• **ENTRIES PROVIDED**:

..............................

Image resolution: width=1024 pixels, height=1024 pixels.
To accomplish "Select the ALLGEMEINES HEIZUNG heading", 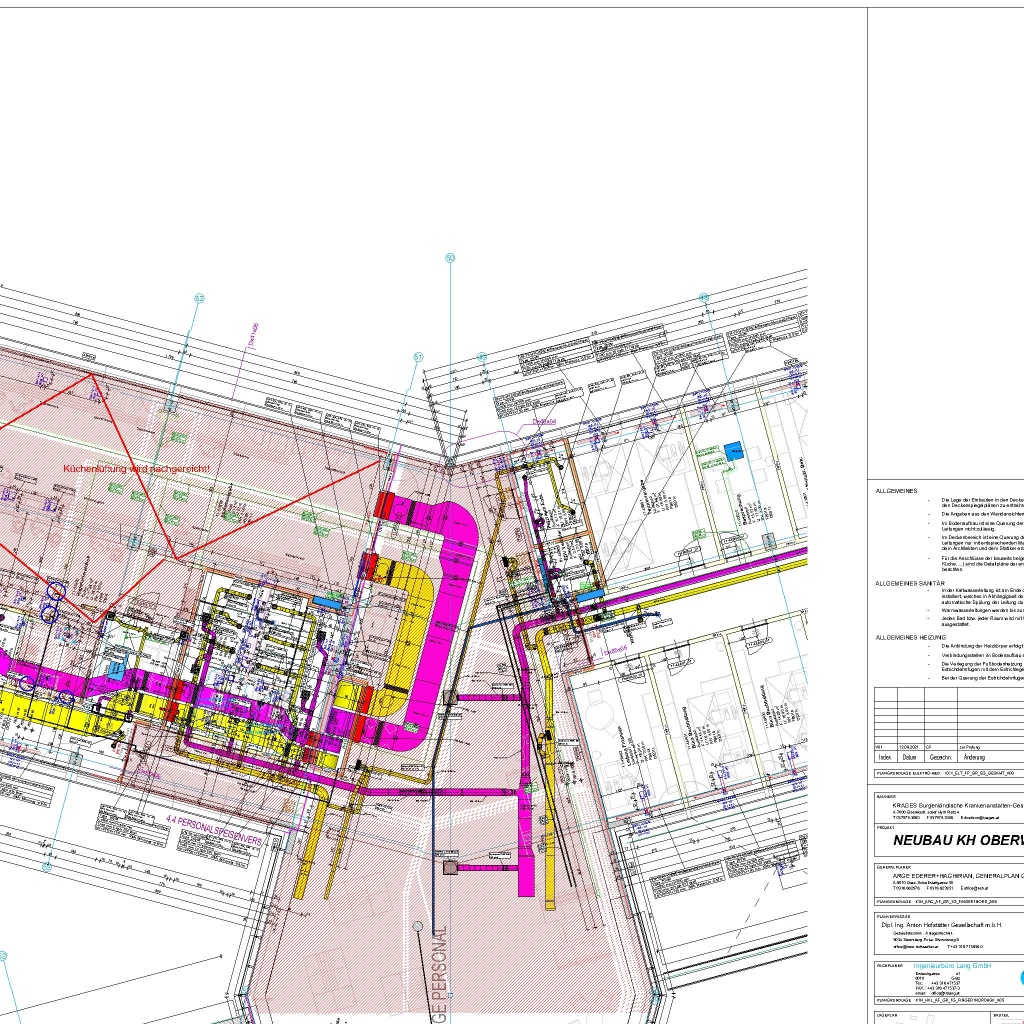I will (910, 636).
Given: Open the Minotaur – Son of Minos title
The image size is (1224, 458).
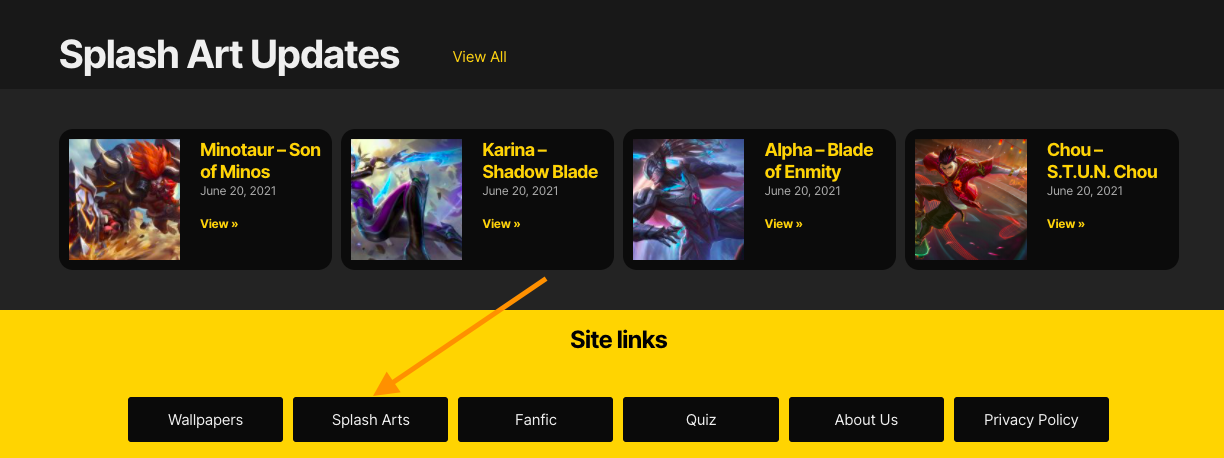Looking at the screenshot, I should [260, 160].
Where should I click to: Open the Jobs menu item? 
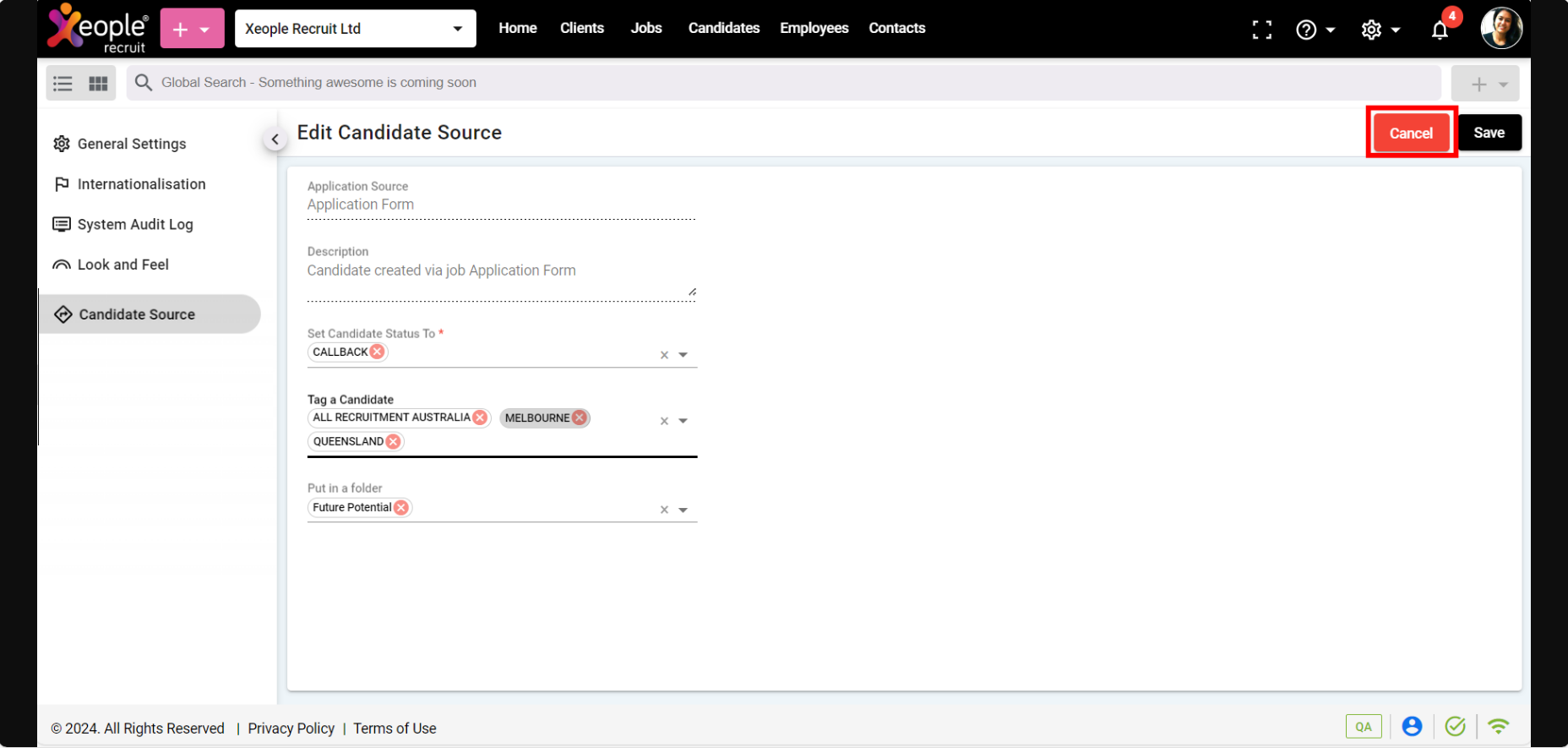[645, 28]
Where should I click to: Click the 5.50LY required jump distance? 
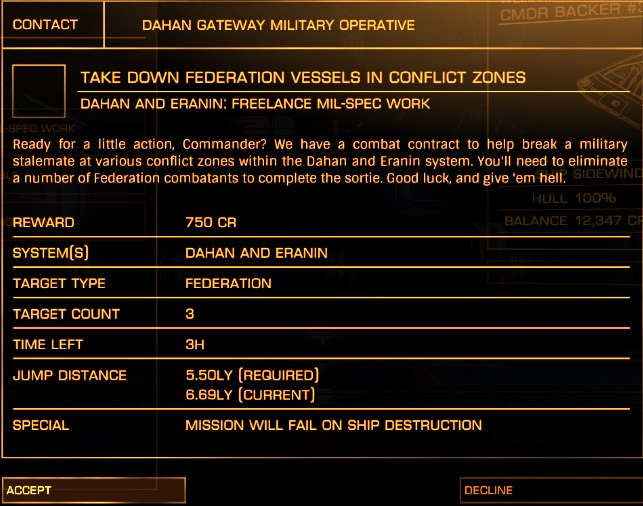[x=252, y=375]
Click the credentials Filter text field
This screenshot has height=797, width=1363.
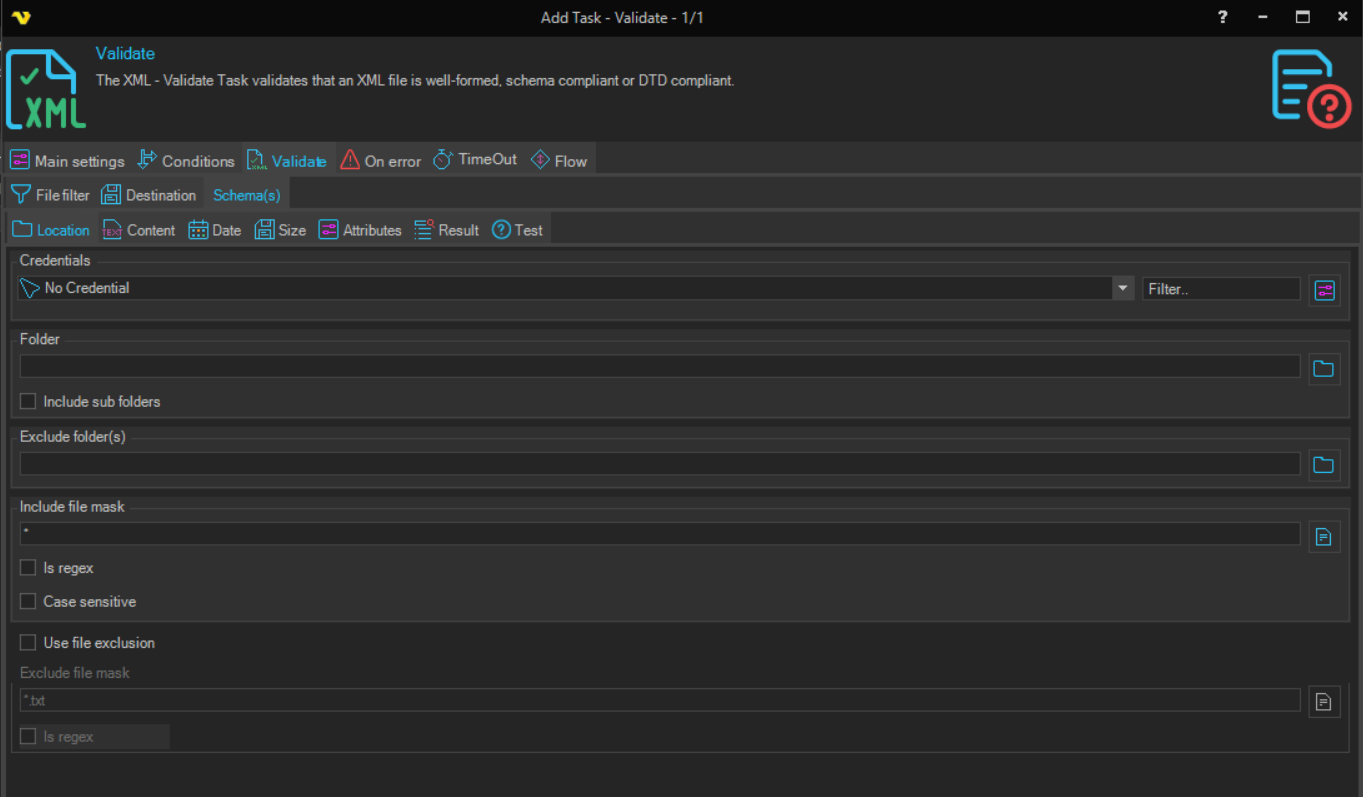point(1220,288)
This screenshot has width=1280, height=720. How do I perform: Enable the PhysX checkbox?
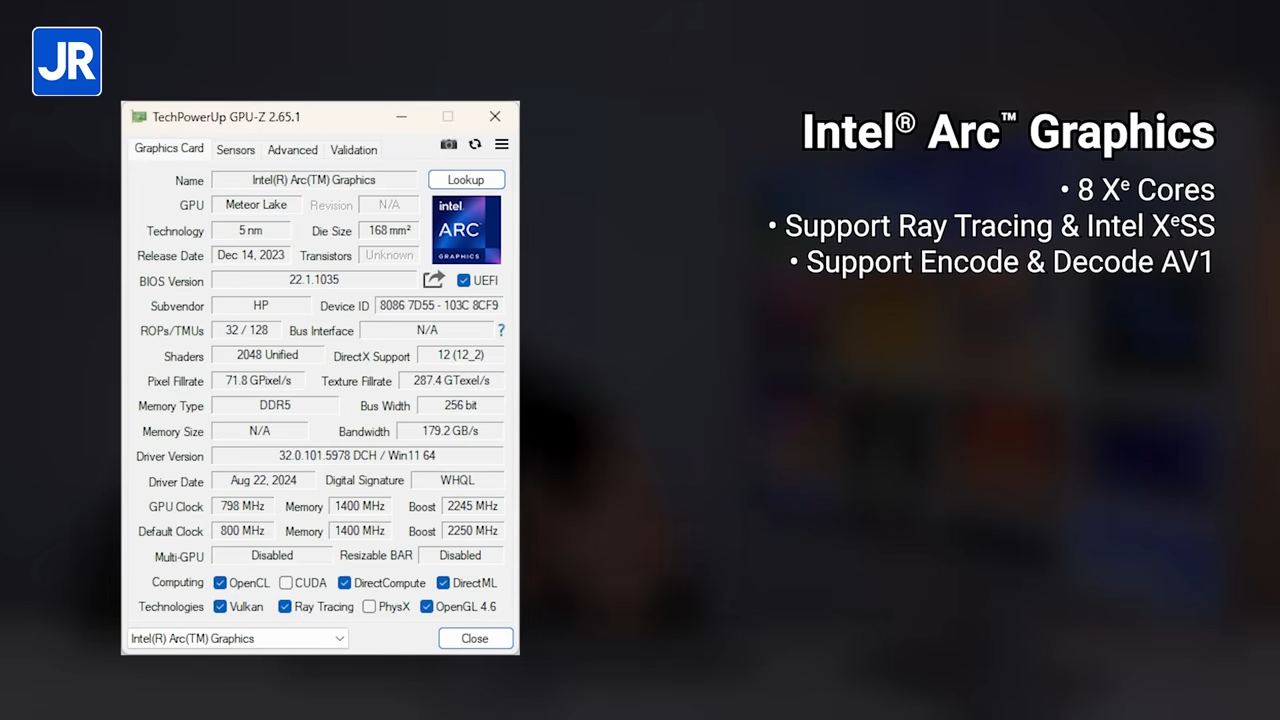click(369, 607)

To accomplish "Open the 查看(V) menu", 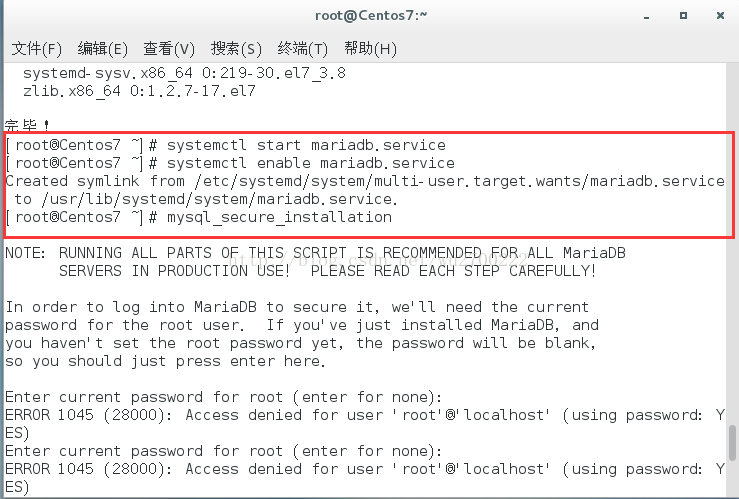I will 169,49.
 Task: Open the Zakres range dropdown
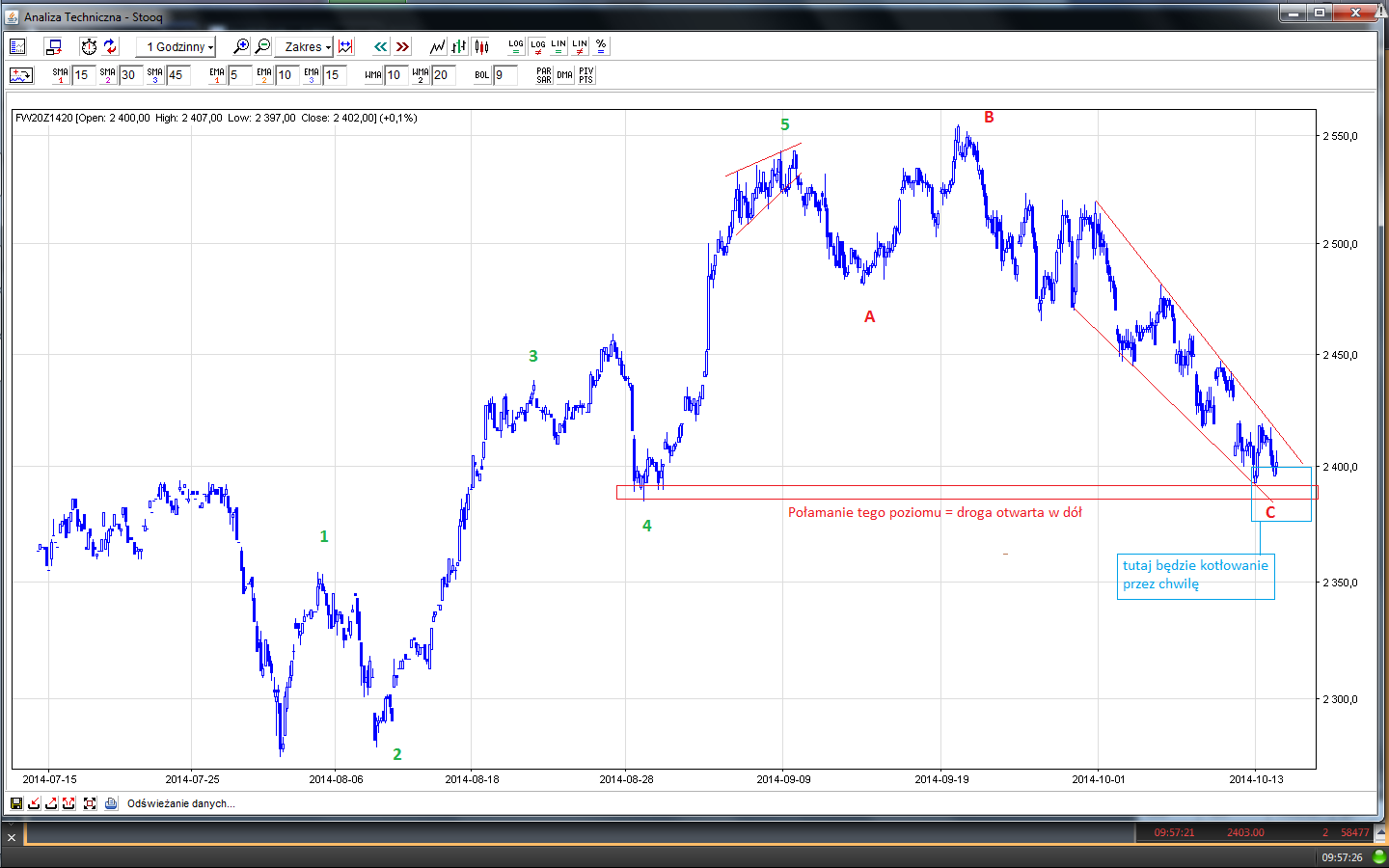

..............................

• **WHAT IS NEEDED**: Find every line in the material that contains the string "width" and copy each one in full. Matching is case-sensitive.

• **WRITTEN RESPONSE**:
Image resolution: width=1024 pixels, height=1024 pixels.
This screenshot has height=797, width=1363.
This screenshot has width=1280, height=720. How do I perform: Enable the PhysX checkbox?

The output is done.